--- Document section ---
Updated Saturday, April 19, 2014 as of 3:51 AM ET
High-Frequency Traders Said to Be Subpoenaed in New York Inquiry
(Bloomberg)--New York Attorney General Eric Schneiderman sent subpoenas to six high-frequencytrading firms seeking information about special arrangements they have with exchanges and dark pools as well as their trading strategies, according to a person familiar with the matter.

Chopper Trading LLC, Jump Trading LLC and Tower Research Capital LLC are among the firms, according to the person, who asked to not be named because the details of the investigation haven’t been made public.

Matt Schrecengost, the chief operating officer of Chicago- based Jump Trading, and Mark Gorton, managing director of New York-based Tower Research, didn’t immediately return voicemail messages seeking comment. No official at Chicago-based Chopper Trading was immediately available.

Schneiderman announced last month that he’s concerned some trading platforms may sell services, such as faster data feeds, that give an unfair advantage to high-frequency traders seeking to profit from split-second price movements. He’s not the only one looking into the practice: U.S. authorities including the Federal Bureau of Investigation are probing whether the trading firms act on nonpublic information to gain an edge over competitors.


Chopper was founded in 2002 by Raj Fernando, getting its start in fixed-income trading, according to its website. The firm, with more than 250 employees, wagers its own money and doesn’t manage client or shareholder money. Its headquarters are in the Chicago Board of Trade building, with additional offices in New York, London, San Francisco and Washington.

--- Dataset section ---

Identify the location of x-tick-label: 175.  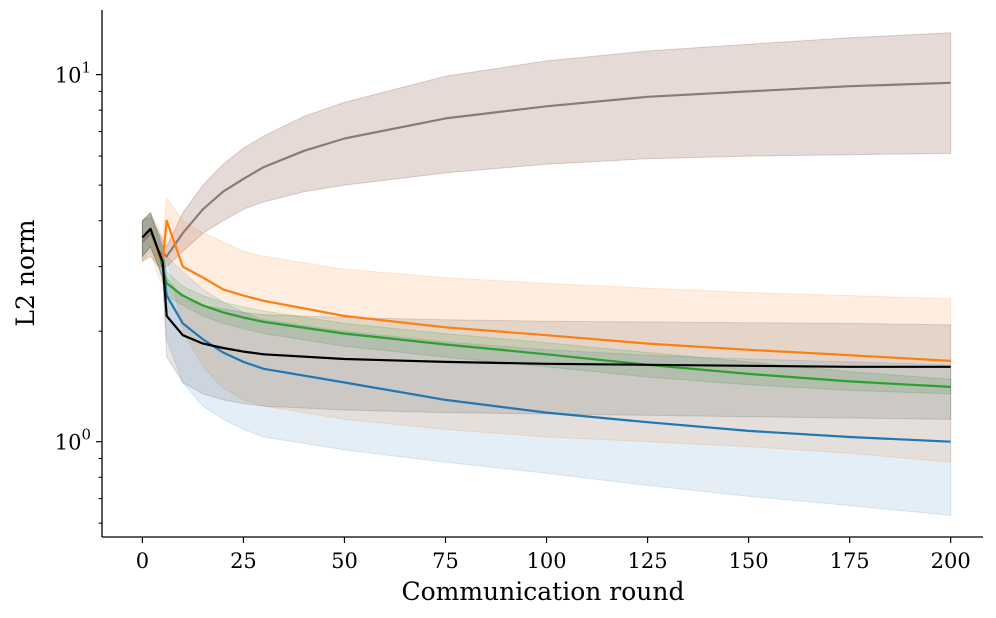
(850, 561).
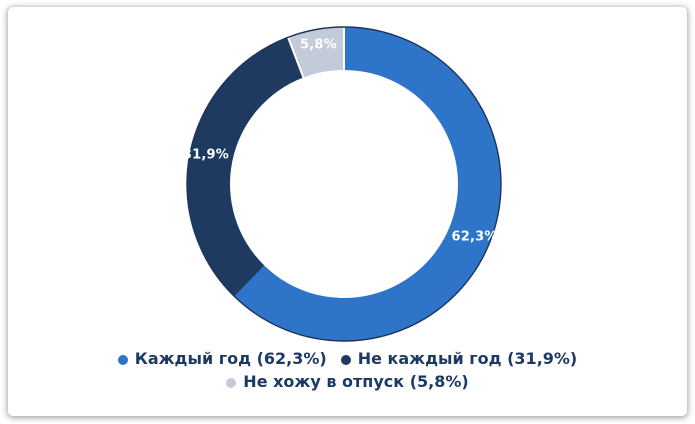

--- Activity ---
In the article on the New York inquiry into high-frequency traders, who founded Chopper Trading? Answer using only the article, not the listing.

--- Written answer ---
Raj Fernando